Required work:
Retype all data exactly as given. Pictures should not be retyped.

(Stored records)
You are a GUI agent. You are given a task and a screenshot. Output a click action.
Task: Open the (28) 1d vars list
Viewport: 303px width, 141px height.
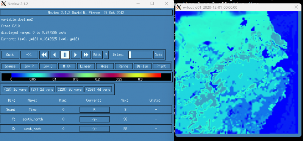[x=15, y=89]
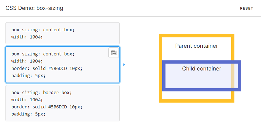Click "width: 100%;" line in first example
261x127 pixels.
tap(27, 37)

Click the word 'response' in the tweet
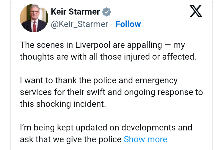point(176,93)
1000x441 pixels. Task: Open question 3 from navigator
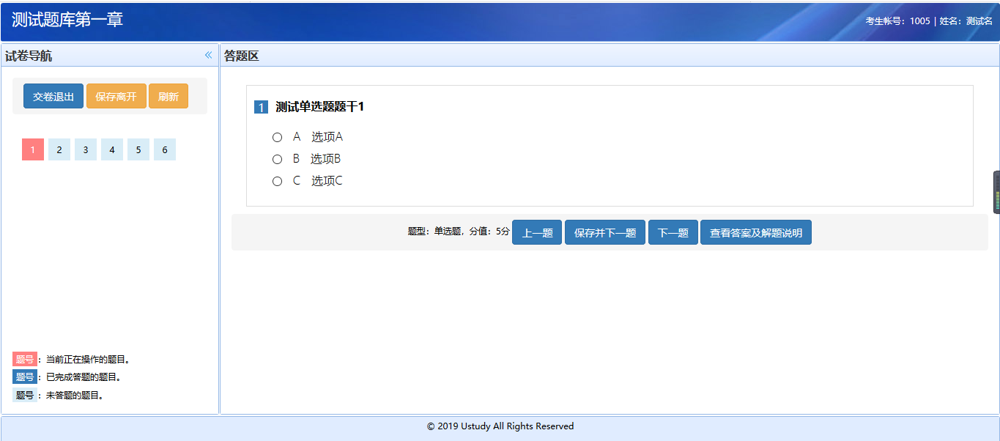tap(86, 149)
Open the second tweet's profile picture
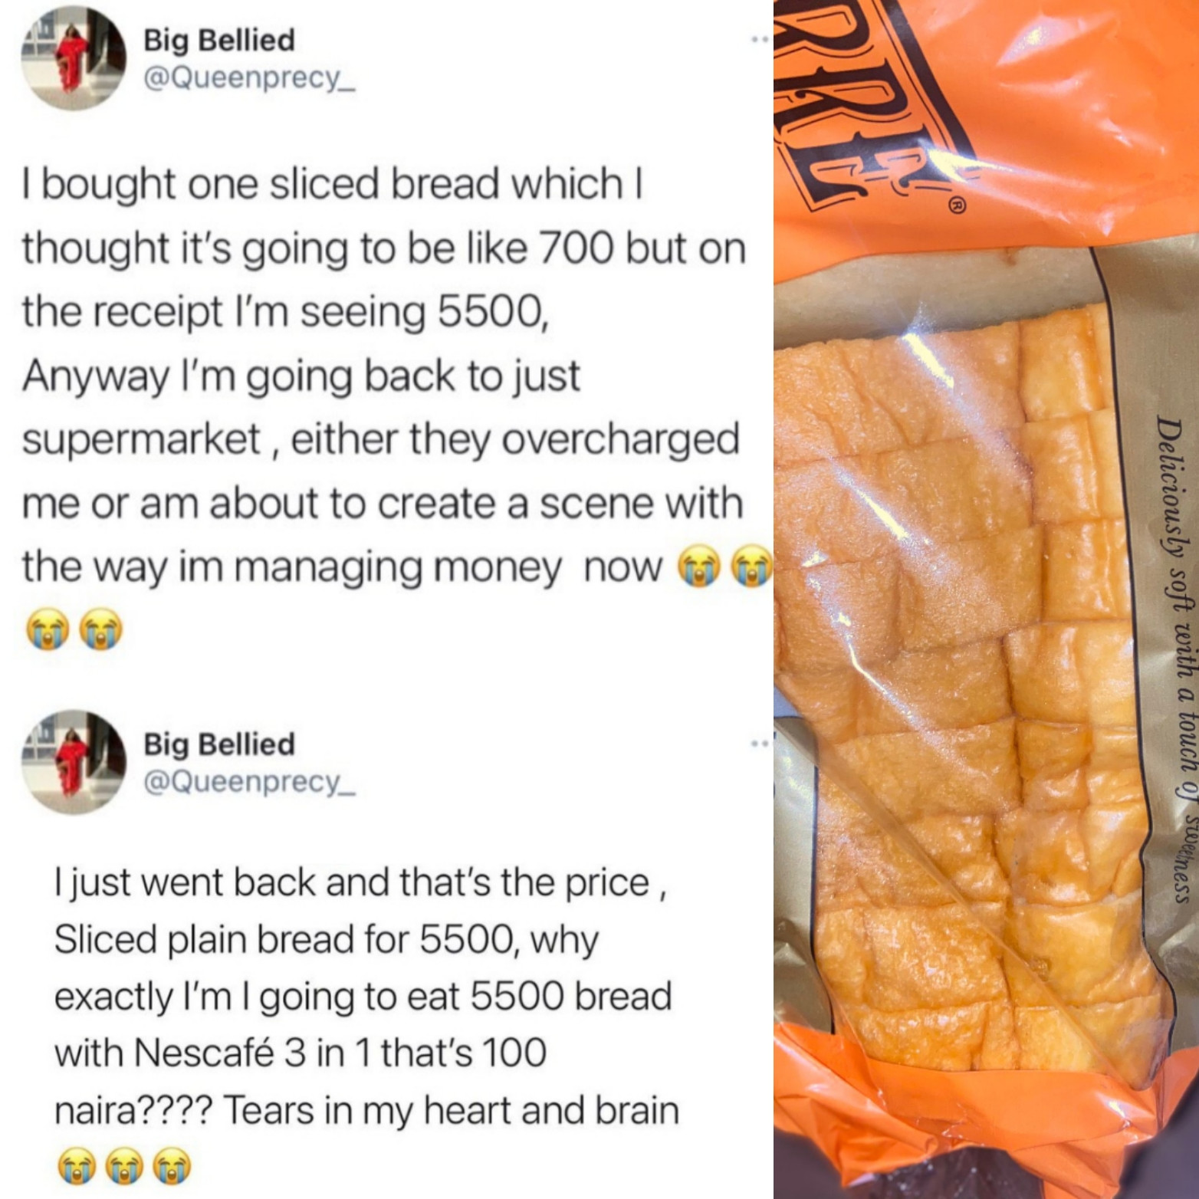 click(x=73, y=760)
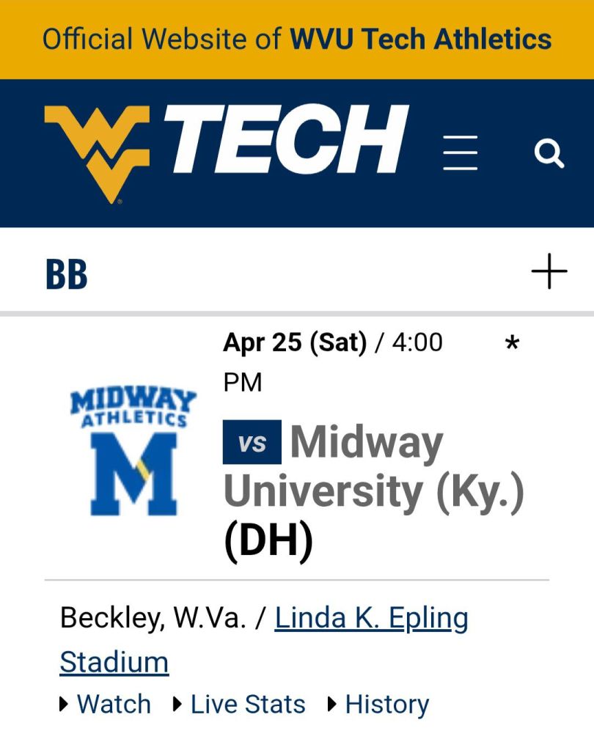Viewport: 594px width, 750px height.
Task: Expand the BB section with plus icon
Action: [549, 272]
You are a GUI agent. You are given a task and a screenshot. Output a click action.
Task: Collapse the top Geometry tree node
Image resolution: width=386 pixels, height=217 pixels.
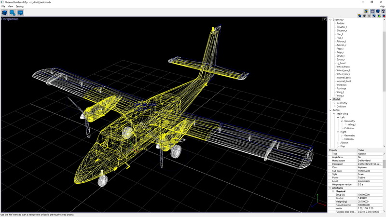tap(331, 20)
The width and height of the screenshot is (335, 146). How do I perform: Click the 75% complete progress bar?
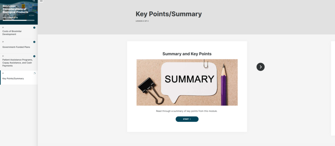click(19, 20)
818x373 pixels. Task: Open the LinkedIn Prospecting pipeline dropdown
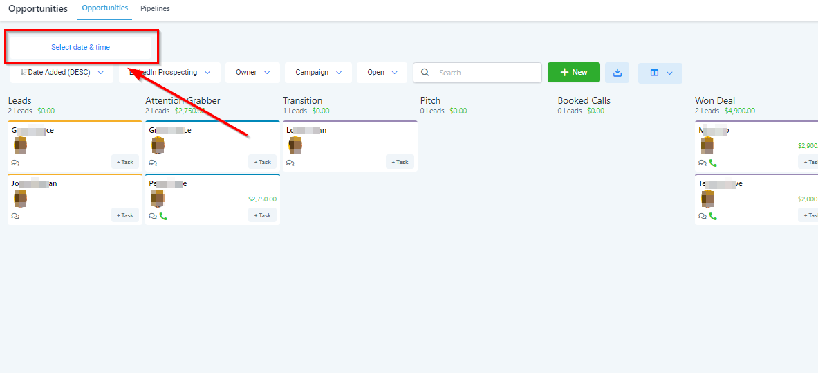[x=169, y=73]
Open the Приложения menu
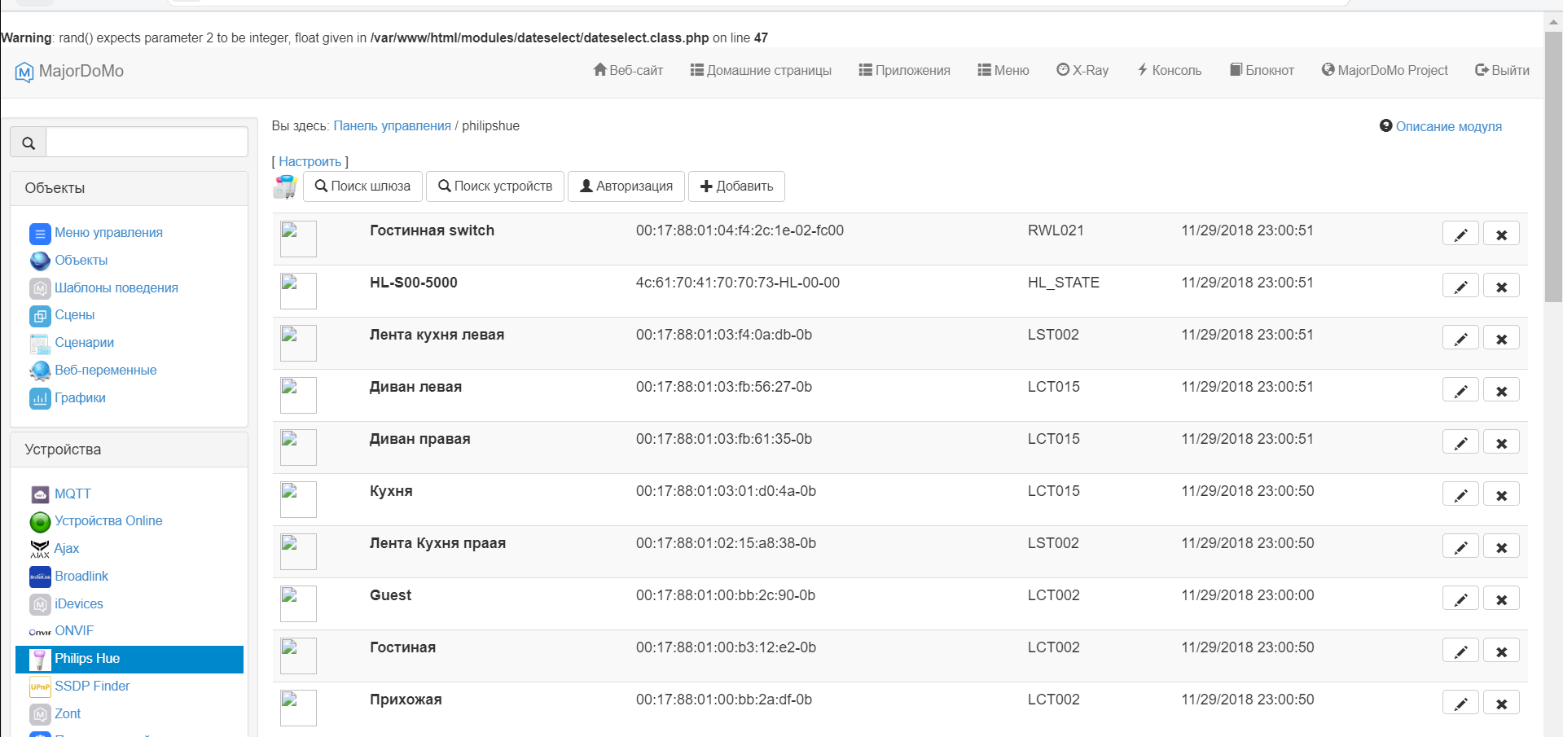 click(x=904, y=71)
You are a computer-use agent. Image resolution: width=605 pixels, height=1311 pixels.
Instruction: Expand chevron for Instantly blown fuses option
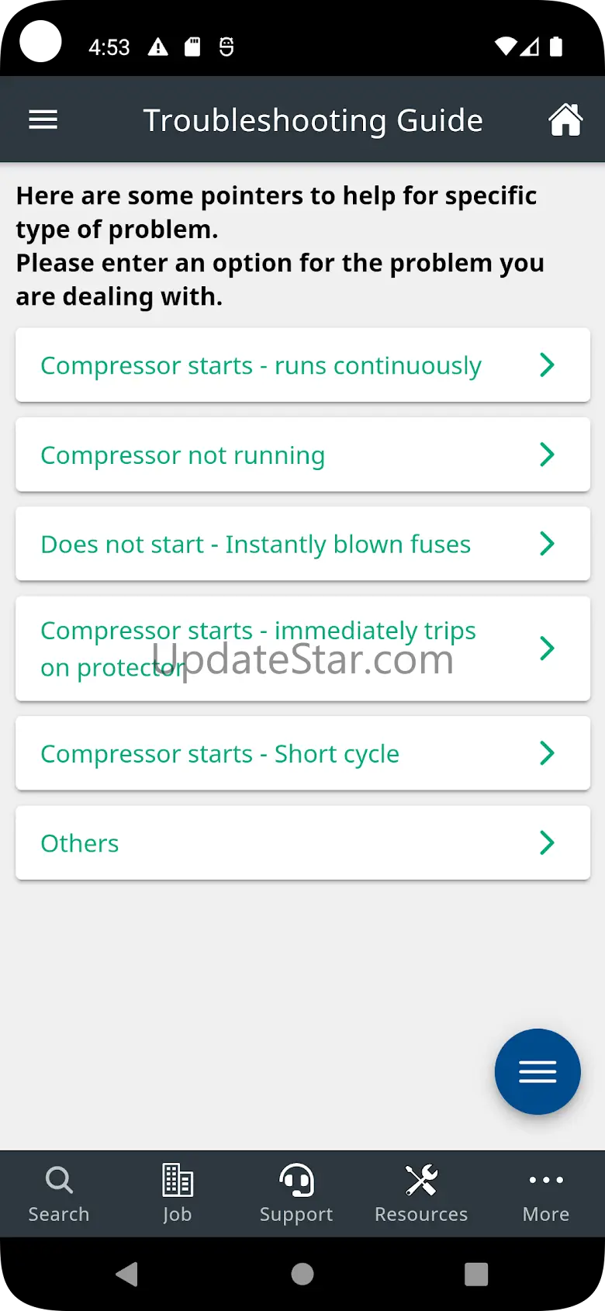point(547,544)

The answer:
You are a GUI agent. You are given a task and a screenshot. Output a click action.
Task: Open the (28) 1d vars list
Viewport: 303px width, 141px height.
[x=15, y=89]
Click "width: 100%;" line in first example
261x127 pixels.
tap(27, 37)

Click the word 'response' in the tweet
point(176,93)
1000x441 pixels. Task: Open question 3 from navigator
tap(86, 149)
Open the second tweet's profile picture
 click(x=73, y=760)
Viewport: 594px width, 750px height.
Task: Expand the BB section with plus icon
Action: [549, 272]
You are a GUI agent. You are given a task and a screenshot. Output a click action.
Task: Collapse the top Geometry tree node
Image resolution: width=386 pixels, height=217 pixels.
tap(331, 20)
The width and height of the screenshot is (335, 146). How do I perform: Click the 75% complete progress bar?
click(19, 20)
818x373 pixels. Task: Open the LinkedIn Prospecting pipeline dropdown
[x=169, y=73]
Open the Приложения menu
 click(x=904, y=71)
You are a computer-use agent. Image resolution: width=605 pixels, height=1311 pixels.
Instruction: Expand chevron for Instantly blown fuses option
point(547,544)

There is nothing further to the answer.